If we move toward a system where rich/powerful men get many more women (I can't think of a non-naive/pedantic way around it) then we set society on a collision course with war.
Why would this happen? First off you are assuming that the rich/powerful are all men. There are powerful women too, and one they will take more men. And really, there simply is not that many really powerful people around to make that much of a difference. Donald Trump is not going to end up with 3 million wives. Even if every the rich and powerful man end up with 3 wives each the effect is going to be miniscule.
But most importantly remember, the women get to choose as well. This almost completely negates this effect. If we are looking at it as a purely cynical 'women want rich and powerful men to increase their status' than we see that sharing a rich and powerful man reduces the overall status and power she will receive from him. Sharing a lower upper class man with 30 other women is not going to bring much power or status to her, she is better off with a upper middle class man with only one other wife.
If the top 10% have 90% of the women, that leads 90% of the men for cannon-fodder.
See, as long as women get to choose this is the sort of thing that can never happen. Simply because they will choose to bring other men in to it as well. The Harem version of poly (one man with many wives) is the least popular when women get a choice.

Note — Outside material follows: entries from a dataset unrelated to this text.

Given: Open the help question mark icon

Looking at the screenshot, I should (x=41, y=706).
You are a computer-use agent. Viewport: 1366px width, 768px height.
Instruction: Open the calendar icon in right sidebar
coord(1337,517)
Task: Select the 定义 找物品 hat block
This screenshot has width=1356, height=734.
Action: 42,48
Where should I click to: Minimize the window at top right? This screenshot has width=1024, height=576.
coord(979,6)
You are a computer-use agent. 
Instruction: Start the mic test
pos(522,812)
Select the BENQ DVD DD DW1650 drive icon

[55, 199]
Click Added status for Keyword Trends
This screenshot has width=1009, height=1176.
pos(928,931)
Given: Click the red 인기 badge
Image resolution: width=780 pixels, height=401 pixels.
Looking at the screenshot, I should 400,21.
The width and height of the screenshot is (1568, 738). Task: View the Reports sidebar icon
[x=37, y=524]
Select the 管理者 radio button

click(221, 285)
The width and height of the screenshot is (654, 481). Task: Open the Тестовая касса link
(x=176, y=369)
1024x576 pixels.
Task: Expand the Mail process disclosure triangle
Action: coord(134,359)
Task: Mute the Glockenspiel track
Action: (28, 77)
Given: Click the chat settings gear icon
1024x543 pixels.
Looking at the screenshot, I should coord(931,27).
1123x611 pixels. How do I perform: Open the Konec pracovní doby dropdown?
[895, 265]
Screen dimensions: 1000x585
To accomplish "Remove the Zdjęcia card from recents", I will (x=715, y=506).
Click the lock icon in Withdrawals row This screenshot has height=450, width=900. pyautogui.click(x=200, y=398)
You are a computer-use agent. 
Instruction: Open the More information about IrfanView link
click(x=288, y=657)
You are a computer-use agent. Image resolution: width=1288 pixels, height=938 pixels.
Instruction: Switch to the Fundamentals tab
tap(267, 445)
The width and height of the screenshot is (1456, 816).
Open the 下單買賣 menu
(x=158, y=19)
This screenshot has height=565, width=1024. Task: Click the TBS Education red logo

I don't think the basic theory, which is essentially "a person can become addicted to another person", predicts or explains this your argument. It seems that if I'm addicted to coke, meth and my three wives then I've got to make choices... I'm happy to hear more of your thinking though.
Okay, lets look at the two separate things, mutualistic interactions and oxytocin attenuation.
Mutualistic interactions are all about how distinctly different groups interact to enhance each other. The idea is that in monogamous relationships there are things that women bring to the relationship that compliments what men bring. I don't really support the whole 'men are from mars' mentality as I think it is overly reductionist, but lets run with it for this discussion. In poly families you have multiple partners, each that bring something to the table that the others don't, that (at least in a functionally family) are focused on cooperation instead of competition. Since no one man or women can bring everything masculine or feminine to a relationship we can easily see that Mutualistic interactions are improved the more people you can bring together in a familial cooperative group. This is how most of the world works with extended family units living together for this very reason. Poly families tap into this exact same dynamic.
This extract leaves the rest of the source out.